Yingfei Wang, K. G. Reyes, K. A. Brown, C. A. Mirkin, W. B. Powell, “Nested Batch Mode Learning and Stochastic Optimization with an Application to Sequential Multi-Stage Testing in Materials Science,” SIAM J. Scientific Computing, Vol. 37, No. 3, pp. B361-B381, 2015. – This paper extended the knowledge gradient to experimental work where experiments could be run in batches.

Si Chen (Ph.D. student)

Si Chen, K-R G. Reyes, M. Gupta, M. C. McAlpine, W. B. Powell, “Optimal Learning in Experimental Design Using the Knowledge Gradient Policy with Application to Characterizing Nanoemulsion Stability,” SIAM J. Uncertainty Quantification, Vol. 3, pp. 320-345, 2015. – Hidden in this paper was a major computational advance using the knowledge gradient with sampled parametric belief models.

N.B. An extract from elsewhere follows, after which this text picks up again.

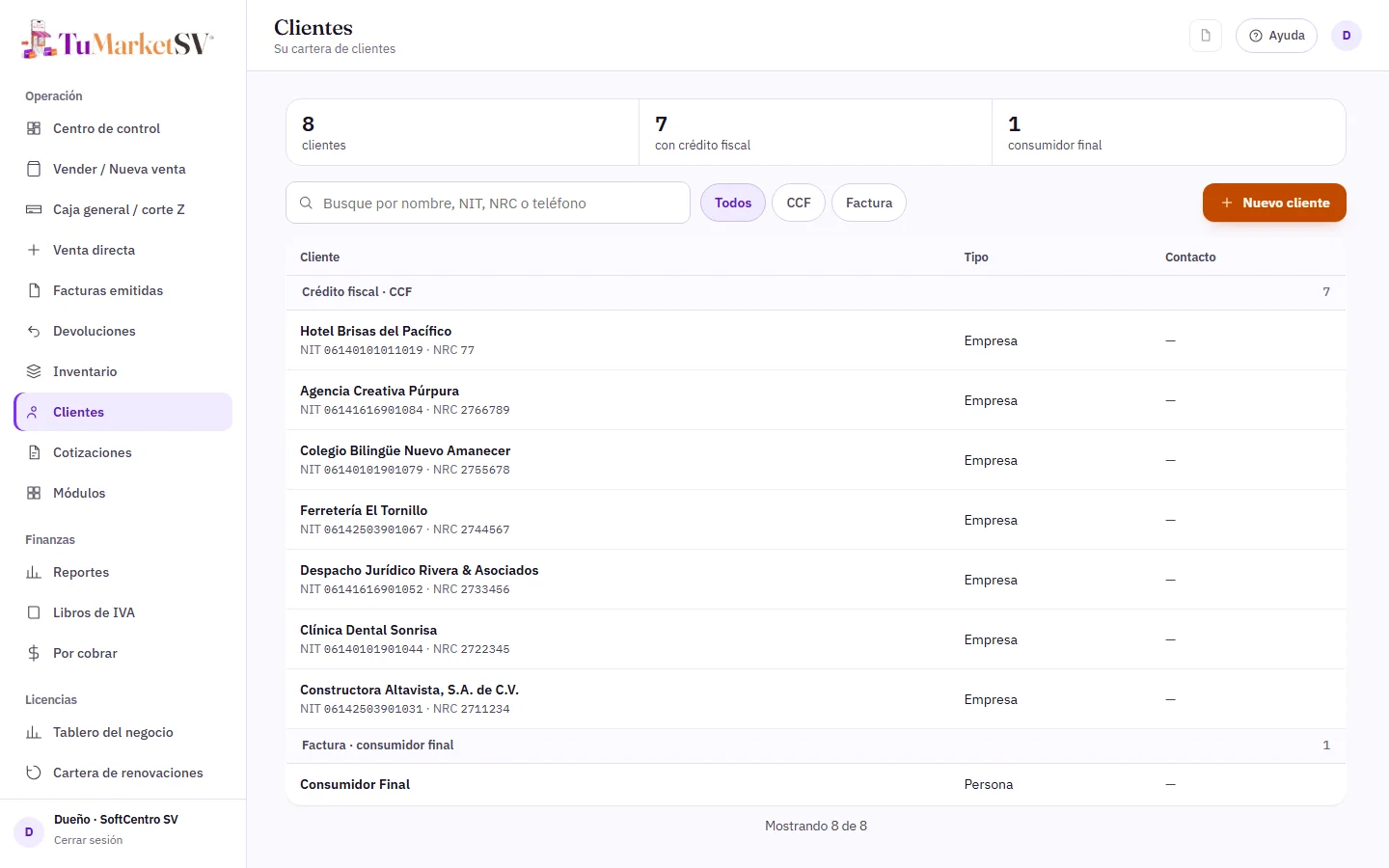The height and width of the screenshot is (868, 1389).
Task: Collapse the Factura · consumidor final group
Action: click(816, 746)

The experience of supervising all this research helped me develop a comfort level with recognizing that “belief states” are legitimate elements of any state variables for dynamic systems where learning is happening. I supervised two papers that involved managing physical resources (vehicles) while learning was occurring. Both are available here. Brief summaries are:

Lina al-Kanj, Warren Powell, Belgacem Bouzaiene-Ayari, The Information-Collecting Vehicle Routing Problem: Stochastic Optimization for Emergency Storm Response - This paper optimizes the movement of a utility truck after a storm, where the utility truck has to learn where trees have fallen down while also repairing places where a tree has damaged a power line. This involves managing a physical resource (the utility truck) while also learning about the state of the network, producing a problem with both a physical state and a belief state. The problem is solved using a stochastic lookahead policy solved using Monte Carlo tree search, which is robust to complex state variables (the belief state is high-dimensional and continuous).
Lawrence Thul, W.B. Powell, An Information-Collecting Drone Management Problem for Wildfire Mitigation, Jan 18, 2023 - This project involved managing a drone that was collecting information about a fire. Beliefs about the state of the fire were then used to guide the dispatching of a helicopter dropping fire retardant on the fire. The physical state describes the location of the drone that has to be dynamically managed while in the air. The belief state describes what we know about the fire.